“I am a Nigerian going to school here in the US, but I’ll like to eventually have some impact in my home country, and I’m just not sure how to go about it. Do you have any advice for me?”
The question was asked by a young lady named Simi, after I had delivered a talk to a room full of young Africans at Temple University, Philadelphia on November 15, 2013. I was struck by her question because I could sense the sincerity behind it, and I could also sense the helplessness. Growing up in a society where your default sense is to complain about the inefficiencies all around you, and your primary hope is to escape those debilitating circumstances and live a better life, when the day arrives that you see more beautiful shores, your heart might tug at you to do something for those who were left behind. I had been there, I knew that feeling all too well, but I had actually begun to feel it long before I left my home country for the first time.
As an undergraduate, I started on a path of social criticism within a few days of enrolling in university after a professor came into class and showed very little interest in teaching, rather directing us to read 10 chapters of a textbook while he started on the 11th. With as much outrage as I could muster, I raised my hand and said “Excuse me sir, we paid full tuition and we deserve to be taught”! Apparently, one doesn’t say such things to a lecturer because my classmates turned around and looked at me with bewilderment. That was the day when I knew that I had to be different, and so I pursued my activism through journalism and public speaking. For the following three years, I contented myself with addressing every social ill that I could name in hard-hitting articles and speeches, and I built a reputation for being a ruthless critic. I felt that everything was blissful until I had an epiphany one evening in June 2008; it dawned on me that while my desires were not misguided and my potential was not in doubt, I had fairly limited skills or strategies to translate my advocacy into action. Worse still, few people in my immediate vicinity were well-positioned to guide me; as a matter of fact, they saw me as a hero. And so, I decided to change that reality.
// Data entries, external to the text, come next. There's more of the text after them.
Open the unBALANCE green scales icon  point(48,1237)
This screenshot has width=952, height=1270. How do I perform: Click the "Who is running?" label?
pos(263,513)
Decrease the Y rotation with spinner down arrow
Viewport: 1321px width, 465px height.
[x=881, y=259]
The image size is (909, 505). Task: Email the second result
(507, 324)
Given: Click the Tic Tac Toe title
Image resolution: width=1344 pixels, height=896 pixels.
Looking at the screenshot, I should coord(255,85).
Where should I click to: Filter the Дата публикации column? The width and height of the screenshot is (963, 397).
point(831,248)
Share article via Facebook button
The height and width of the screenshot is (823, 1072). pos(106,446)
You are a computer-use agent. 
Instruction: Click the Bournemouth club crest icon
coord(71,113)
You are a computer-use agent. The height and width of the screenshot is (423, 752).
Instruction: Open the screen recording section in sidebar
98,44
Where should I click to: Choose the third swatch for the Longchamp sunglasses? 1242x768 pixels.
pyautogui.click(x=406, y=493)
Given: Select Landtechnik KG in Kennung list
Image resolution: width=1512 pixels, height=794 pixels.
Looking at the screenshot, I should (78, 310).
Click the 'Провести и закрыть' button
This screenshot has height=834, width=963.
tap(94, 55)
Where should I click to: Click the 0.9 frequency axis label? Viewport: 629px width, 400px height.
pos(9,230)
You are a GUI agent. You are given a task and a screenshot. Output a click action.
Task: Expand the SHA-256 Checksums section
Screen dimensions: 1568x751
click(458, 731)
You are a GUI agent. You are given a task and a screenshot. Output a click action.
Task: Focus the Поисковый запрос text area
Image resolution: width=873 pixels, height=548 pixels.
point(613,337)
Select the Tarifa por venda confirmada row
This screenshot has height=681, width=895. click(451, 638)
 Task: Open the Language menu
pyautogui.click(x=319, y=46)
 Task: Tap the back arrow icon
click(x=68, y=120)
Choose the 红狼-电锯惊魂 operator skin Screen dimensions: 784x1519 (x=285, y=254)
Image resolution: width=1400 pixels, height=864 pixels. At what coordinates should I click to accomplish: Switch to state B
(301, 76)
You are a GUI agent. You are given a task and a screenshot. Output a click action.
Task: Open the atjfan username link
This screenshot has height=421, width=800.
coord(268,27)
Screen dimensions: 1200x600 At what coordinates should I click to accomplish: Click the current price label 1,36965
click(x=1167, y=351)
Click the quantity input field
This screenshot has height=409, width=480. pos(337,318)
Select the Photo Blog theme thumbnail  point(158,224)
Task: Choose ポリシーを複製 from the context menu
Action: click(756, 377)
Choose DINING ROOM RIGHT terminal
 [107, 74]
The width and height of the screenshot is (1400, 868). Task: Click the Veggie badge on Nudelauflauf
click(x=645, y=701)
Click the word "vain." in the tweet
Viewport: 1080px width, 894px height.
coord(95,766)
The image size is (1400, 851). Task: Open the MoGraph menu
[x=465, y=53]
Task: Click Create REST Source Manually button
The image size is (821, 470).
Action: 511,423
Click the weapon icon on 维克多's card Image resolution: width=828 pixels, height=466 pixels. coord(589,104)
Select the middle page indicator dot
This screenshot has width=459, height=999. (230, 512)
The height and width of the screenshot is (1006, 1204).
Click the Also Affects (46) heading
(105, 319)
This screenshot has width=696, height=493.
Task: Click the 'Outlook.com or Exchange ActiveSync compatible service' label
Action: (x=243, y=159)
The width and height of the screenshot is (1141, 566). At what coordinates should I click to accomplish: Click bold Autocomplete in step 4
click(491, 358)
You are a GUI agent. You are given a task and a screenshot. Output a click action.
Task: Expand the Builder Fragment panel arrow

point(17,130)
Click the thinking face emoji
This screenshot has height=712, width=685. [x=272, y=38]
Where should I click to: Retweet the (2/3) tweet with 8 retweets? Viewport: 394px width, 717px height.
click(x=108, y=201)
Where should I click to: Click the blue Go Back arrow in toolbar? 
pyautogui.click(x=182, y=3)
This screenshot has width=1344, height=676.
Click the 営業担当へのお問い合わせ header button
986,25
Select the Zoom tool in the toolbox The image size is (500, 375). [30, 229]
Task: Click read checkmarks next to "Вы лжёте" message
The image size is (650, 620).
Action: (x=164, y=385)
I founded an organization that year and changed the course of my life; I decided that my advocacy will be practical and that I would do twice as much as I speak. I knew that I had the potential to be a very influential leader and that platforms will likely open up for me, but I also knew that we become leaders by the things we do, not the things we read or say. I realized that it is our ability to birth visible change in our communities that defines us as leaders. I was slightly heartbroken to find out at that time that I had not fully harnessed my strengths (my talents, my knowledge and my skills), and that I had neither put in the necessary hard work nor developed the strategy to be as relevant as I hoped to be. From that day, I committed myself to realize my highest potential through deliberate investment in my own learning and push my advocacy in education, I have attempted to create entrepreneurial ventures and support other young people in doing the same, I have created platforms for studying the inner workings of governance systems and to finetune approaches for doing things differently in my own time. I want to be ready before the next opportunity arrives.
The advice which I gave to Simi is the same one which I have continued to give to every young person around me who has asked a similar question: “Find out what your strengths are, decide which of the many challenges in society you are best positioned to solve, put in the hard work to refine your knowledge and skills, and develop a strategy through which you hope to have tangible impact”. It is not sufficient to romanticize the process of creating change; none of the giant strides which have been taken by mankind happened overnight, and there is no reason to believe that the rules will be changed for you or me. There was a time when everyone looked at me and said they hoped that I will run for politics someday and make things better, but the more I study political and governance systems, the more convinced I am that people like me need to be very deliberate in preparing ourselves for such endeavours before launching out, otherwise we would both create harm and erode public confidence in the possibility of better days.
It is my firm belief that we can have true impact in our societies if we are humble enough to build around our core strengths with hard work and clear strategies. If that will be the case, we must be prepared to do the necessary before opportunity strikes.